A few therapists are willing to work on a sliding scale payment system where one can pay based on their ability to. Her book also mentions a few companies and NGOs who work on providing therapies and gives a shoutout to a rural community-based programme where champions are trained in mental health issues and provides counselling.
“All these options are beginning to be available. Of course, given the size of our population and the needs, it's never going to be enough. What we will really need is the state to step in to provide the resources that are actually needed,” she adds.
Writing the book
Aparna, who has been wanting to write this book since 2015, says it wasn’t an easy task. “I had to be in a place where I was stable.”
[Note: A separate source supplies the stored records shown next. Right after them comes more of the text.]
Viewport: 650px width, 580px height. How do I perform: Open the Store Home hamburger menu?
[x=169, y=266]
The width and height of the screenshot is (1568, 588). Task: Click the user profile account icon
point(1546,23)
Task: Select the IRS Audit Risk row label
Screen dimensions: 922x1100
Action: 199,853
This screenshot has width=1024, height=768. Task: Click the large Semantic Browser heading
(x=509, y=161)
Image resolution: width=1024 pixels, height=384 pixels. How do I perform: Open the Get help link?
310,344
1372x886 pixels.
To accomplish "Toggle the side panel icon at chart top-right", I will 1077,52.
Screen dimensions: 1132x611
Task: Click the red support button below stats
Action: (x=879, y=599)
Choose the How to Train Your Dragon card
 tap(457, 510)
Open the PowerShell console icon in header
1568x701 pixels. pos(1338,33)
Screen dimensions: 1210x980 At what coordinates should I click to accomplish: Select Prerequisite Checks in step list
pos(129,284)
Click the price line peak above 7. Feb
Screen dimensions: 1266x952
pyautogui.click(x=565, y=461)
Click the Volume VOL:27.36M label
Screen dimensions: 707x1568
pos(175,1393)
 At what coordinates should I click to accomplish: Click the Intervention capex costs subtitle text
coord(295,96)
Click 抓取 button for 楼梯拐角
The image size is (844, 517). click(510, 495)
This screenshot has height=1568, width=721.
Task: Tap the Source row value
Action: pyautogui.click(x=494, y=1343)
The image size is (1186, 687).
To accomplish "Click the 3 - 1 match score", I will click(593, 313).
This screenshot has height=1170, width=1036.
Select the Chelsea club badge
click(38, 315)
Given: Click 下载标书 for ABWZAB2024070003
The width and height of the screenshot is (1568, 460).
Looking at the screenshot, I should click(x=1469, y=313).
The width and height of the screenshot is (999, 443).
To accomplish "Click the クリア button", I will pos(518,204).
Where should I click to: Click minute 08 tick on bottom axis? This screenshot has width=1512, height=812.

Every chapter took her back to that time and those feelings.
“I couldn't write more than a chapter at a time. If I wrote a chapter on depression, I would become depressed. If I wrote a chapter on my mentors, I became too emotional and the writing was not good,” she shares.
The only way to proceed was by finding a place where she was stable enough to “feel a sense of detachment from the material”.
“The most important thing a writer needs is a sense of detachment where you can write about the time, picture it, live it and relive it without the impact of dealing with it and remembering it as memories,” she says.
Aparna says it has been more than four years since she had a manic episode, adding that she used the seven therapies mentioned in her book to “keep stable”.
Normalising the conversation
COVID has been a huge game-changer, transforming the narrative around mental health issues. It allowed for the rise of new treatment formats such as online therapy and online group support and led governments and companies to take the matter seriously.
The author feels mental health is “intersectional” as it transects many other spaces such as education, gender, economic opportunities, and more. When looked at from this perspective, the view on mental health will change and help further normalise conversations around it.
Aparna, who completed her book during the pandemic, says she was praised for her courage in writing the book - an indication of the stigma that surrounds mental health.
“When there's no need for the word courage, that will show how much we have worked in understanding mental health,” Aparna ends.